The fact that two specific financial regulations were put before the country’s top leaders, including Xi, Premier Li Keqiang and vice-premier Han Zheng, for final endorsement shows Beijing’s resolve to bring order to its shadowy financial world and sent a clear message of no tolerance for murky deals, according to analysts.
“The message is clear that China will proceed with strong financial regulations to defuse risks,” said Raymond Yeung, chief Greater China economist of ANZ Bank.
There will be little prospect of policy loosening “no matter how the regulatory regime is reshuffled or external tensions escalate,” Yeung added.
Draft asset management regulations were released last November with a purpose of protecting investor rights and improving accountability and are broadly similar to the US Dodd-Frank Wall Street Reform and Consumer Protection Act, which came into force in 2010.
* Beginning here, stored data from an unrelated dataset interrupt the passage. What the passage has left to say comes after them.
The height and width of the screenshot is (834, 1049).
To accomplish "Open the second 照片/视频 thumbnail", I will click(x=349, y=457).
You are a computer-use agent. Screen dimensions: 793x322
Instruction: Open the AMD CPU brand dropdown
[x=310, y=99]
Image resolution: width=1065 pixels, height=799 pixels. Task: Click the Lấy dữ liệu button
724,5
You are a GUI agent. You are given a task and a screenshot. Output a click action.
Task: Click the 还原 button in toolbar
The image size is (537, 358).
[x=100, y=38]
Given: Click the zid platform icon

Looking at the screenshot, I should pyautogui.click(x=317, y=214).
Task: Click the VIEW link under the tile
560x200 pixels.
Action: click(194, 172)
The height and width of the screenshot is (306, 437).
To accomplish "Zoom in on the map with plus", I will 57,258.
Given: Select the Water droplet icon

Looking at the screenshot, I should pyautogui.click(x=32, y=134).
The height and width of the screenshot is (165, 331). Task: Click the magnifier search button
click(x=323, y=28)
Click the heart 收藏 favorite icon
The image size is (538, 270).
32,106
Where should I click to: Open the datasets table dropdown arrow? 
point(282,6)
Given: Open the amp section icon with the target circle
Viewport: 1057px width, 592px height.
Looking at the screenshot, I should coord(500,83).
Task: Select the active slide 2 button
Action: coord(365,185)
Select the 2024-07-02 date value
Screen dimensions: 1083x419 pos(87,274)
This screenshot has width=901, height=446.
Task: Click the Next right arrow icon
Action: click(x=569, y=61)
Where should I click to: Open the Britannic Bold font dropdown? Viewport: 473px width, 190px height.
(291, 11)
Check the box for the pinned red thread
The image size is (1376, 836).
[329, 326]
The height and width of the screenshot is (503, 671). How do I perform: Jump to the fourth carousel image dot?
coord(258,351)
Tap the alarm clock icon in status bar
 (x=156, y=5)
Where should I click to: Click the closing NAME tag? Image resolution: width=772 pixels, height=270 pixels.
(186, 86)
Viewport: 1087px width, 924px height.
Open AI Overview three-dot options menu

The official Xinhua News Agency reported that an official statement on the new regulations said: “[We must] adopt unified regulatory standards on types of asset management products, practise fair market access and supervision and eliminate regulatory arbitrage to the maximum extent to promote the industry’s development.”
Under the reforms the Chinese authorities have merged banking and insurance regulators into one to regulate mixed financial operations, while the People’s Bank of China has gained the power to make development strategies, regulatory rules and macro prudential assessment of systemically important financial institutions.
Meanwhile, the Financial Stability and Development Commission was chartered last July to oversee policy coordination.
The nation’s debt to gross domestic product ratio, a widely used indicator of macro leverage, rose by 2.3 percentage points to 242.1 per cent last year, as households increased their borrowing, according to a report released by the National Institution of Finance and Development on Thursday.
It showed a similar trend with data of the Bank for International Settlements, which jumped to 256.8 per cent by the end of September 2017 – up from 253.7 per cent a year earlier.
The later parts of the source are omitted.